Microvasculature partial endothelial mesenchymal transition in early post-transplant biopsy with acute tubular necrosis identifies poor recovery renal allografts.

Acute tubular necrosis (ATN), a frequent histopathological feature in the early post-renal transplant biopsy, affects long-term graft function. Appropriate markers to identify patients at risk of no or incomplete recovery after delayed graft function are lacking. In this study, we first included 41 renal transplant patients whose biopsy for cause during the first month after transplantation showed ATN lesions. Using partial microvasculature endothelial (fascin, vimentin) and tubular epithelial (vimentin) to mesenchymal transition markers, detected by immunohistochemistry, we found a significant association between partial endothelial to mesenchymal transition (pEndMT) and poor graft function recovery (Spearman's rho= -0.55, P=0.0005).

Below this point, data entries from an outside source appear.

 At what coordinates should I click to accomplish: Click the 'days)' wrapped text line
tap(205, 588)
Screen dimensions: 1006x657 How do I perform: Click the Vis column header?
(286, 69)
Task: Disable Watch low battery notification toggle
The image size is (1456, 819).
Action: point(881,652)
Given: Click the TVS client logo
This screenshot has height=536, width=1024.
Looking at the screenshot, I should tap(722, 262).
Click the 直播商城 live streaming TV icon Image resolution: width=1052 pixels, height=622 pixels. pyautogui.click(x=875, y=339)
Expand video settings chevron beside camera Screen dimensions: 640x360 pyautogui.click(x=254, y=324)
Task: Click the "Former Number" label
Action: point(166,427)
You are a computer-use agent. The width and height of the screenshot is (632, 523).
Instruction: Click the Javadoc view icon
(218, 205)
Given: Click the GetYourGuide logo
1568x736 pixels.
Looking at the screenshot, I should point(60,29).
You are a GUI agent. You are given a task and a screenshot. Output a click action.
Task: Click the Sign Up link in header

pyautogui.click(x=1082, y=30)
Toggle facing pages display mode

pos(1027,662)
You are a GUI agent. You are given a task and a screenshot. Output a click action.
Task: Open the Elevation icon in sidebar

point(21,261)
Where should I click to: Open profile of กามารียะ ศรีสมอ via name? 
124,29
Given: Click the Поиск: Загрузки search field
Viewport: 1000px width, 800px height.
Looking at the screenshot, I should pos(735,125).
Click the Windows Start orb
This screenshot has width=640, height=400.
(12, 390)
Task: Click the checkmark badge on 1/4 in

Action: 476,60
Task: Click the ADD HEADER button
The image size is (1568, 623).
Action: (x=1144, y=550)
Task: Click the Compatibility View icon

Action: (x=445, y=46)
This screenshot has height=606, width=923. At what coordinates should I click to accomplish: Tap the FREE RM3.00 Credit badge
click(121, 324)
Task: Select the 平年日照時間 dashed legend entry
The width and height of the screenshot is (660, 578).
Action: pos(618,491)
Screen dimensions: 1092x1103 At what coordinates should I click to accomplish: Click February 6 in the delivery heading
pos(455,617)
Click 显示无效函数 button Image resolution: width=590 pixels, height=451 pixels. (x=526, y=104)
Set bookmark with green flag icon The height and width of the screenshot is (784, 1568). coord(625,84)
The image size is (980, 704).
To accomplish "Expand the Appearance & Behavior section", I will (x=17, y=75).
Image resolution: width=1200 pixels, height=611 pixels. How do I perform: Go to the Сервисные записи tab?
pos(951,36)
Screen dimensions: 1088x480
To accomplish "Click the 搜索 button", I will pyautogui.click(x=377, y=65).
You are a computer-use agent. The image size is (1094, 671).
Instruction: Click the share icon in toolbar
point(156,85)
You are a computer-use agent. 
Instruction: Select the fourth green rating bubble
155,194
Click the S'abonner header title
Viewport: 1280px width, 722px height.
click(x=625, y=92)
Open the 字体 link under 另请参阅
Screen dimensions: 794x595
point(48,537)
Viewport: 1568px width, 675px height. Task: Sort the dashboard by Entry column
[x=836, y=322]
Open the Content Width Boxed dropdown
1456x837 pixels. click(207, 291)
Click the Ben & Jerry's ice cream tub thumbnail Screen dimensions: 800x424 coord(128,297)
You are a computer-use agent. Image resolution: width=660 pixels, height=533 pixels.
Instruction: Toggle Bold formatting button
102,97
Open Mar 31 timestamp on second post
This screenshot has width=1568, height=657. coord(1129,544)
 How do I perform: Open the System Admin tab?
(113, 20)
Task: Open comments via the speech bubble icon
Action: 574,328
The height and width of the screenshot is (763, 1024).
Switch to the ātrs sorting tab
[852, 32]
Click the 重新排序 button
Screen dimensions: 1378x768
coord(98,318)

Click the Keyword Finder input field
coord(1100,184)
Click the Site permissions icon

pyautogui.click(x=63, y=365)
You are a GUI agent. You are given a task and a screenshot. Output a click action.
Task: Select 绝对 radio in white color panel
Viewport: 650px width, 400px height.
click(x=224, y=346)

Transforming growth factor-beta1 was strongly expressed in these phenotypic changed endothelial cells. Extent of ATN was also correlated with short- and long-term graft dysfunction. However, the association of extensive ATN with long-term graft dysfunction (24 months posttransplant) was observed only in patients with pEndMT marker expression in their grafts (Spearman's rho= -0.64, P=0.003), but not in those without. The association of pEndMT with worse renal graft outcome was confirmed on 34 other early biopsies with ATN from a second transplant center. Our results suggest endothelial cell activation at the early phase of renal transplantation plays a detrimental role.